• Writing materials challenge in Lagos
By Emmanuel Edukugbo, Samuel Oyandongha, Chris Ochayi and Dayo Adesulu
Yenagoa, the Bayelsa State capital, was, yesterday, thrown into confusion when news filtered into town that three candidates from the state scheduled to sit for the 2011 Unified Tertiary Matriculation Examination (UTME) organised by the Joint Admission Matriculation Board, JAMB, were killed in auto-crash in Abua-Odual local government area of Rivers State.
The examination itself suffered a setback after the biometric registration of candidates experienced difficulties in the Federal Capital Territory, FCT, Abuja, forcing JAMB to dump the system for manual registration. In Lagos, there were problems of absence of writing materials in many centres.
Though the identity of those who lost their lives in the Rivers State accident could not be immediately ascertained, sources told Sunday Vanguard that it occurred some distance away from their centre.
The car in which they were travelling, a Mazda, reportedly travelling on high speed so as to beat time skidded off the road at about 6 a.m. due to poor visibility and rammed into a palm tree, killing three of the occupants on the spot.
Eye witnesses told our correspondent that the Bayelsa candidates arrived Ahoada junction in Rivers State at 7 a.m. to meet up the examination commencement time and negotiated with the driver of the ill-fated taxi to take them to Abua when they met their tragic end.
It was gathered that attempt by sympathizers to save the lives of the victims was futile as they were already dead.

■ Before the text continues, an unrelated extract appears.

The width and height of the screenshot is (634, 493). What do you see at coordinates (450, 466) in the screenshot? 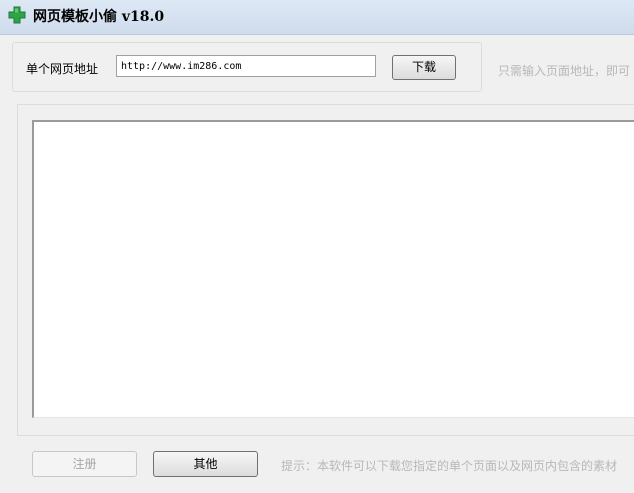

Two survivors of the crash, it was learnt, were rushed to an undisclosed hospital where they were at press time receiving treatment.
The news of the accident caused pandemonium in Yenagoa as parents of applicants who travelled to Ahoada for the exercise thronged the scene of the accident to ascertain the identity of the deceased persons.
Contacted, the police pubic relations officer, Bayelsa State, Emakpai Eguavoen (ASP), said the accident happened in a Rivers community and not in Bayelsa State.
In Abuja, the failure of the biometric system forced JAMB to revert to the manual system in the verification of candidates, which caused apprehension for most of the candidates who besieged the examination centres as early as 6.00 a.m., but could not be attended to by the Board officials due to the malfunctioning of the system.
The biometric registration had been introduced by the examination body to halt impersonation and other malpractices which characterised the conduct of the JAMB examinations in the recent past.
The biometric system is to capture the face, finger prints and other personal data of candidates just like how the Independent National Electoral Commission, INEC, compiled the last voters registration exercise for the conduct of the April 2011 general elections
A total of 1, 493, 603 candidates who registered for the 2011 UTME sat for the examination across the country and in six foreign countries.
Most centres across the FCT where the examination held did not commence at the scheduled time of 9 a.m. as the biometric machines were slow while some stopped working outright after some time.
The use of the technology resulted into a long queue of candidates.
This situation forced the Registrar of JAMB, Professor Dibu Ojerinde, who was on the field monitoring the exercise, to issue a directive suspending the use of the biometric computer at all the centres, at about 11.00 a.m., hence the revert to manual verification of candidates.
Meanwhile, the twin problem of the biometric system failure and absence of writing materials for the UTME candidates in some Lagos centres created a huge setback for the examination.
Many candidates who arrived their various centres hoping for the writing materials which include pencils, pen, erasers manual calculators etc, were disappointed as JAMB which was supposed to have provided the materials free failed in its responsibility.
As was the case last year, JAMB had earlier instructed candidates not to come into the examination halls with any materials as they were to be provided free by the examination body.
However, yesterday offered a differed scenario as candidates face more headaches. In many of the centers visited by our reporters in Ojo area, supervisors as well as officials of JAMB made frantic attempts to ameliorate candidates’ woes by looking for an alternative means of saving the emergency.
Overall, the conduct of the examination was smooth, attendance by candidates commendable, and various acts of insubordination minimal.
In several centres in the state, turnout was massive as candidates came in early for verification to match the personal data captured during the biometric registration.
Finger prints and photos of candidates had to be ascertained by the computer scanners mounted in all the centres.
Not less than 500 candidates sat for the examination in each centre.
Security check was stringent as candidates were scanned at the entrance of the examination halls, to ensure nobody brought GSM handsets, calculators, bags, etc.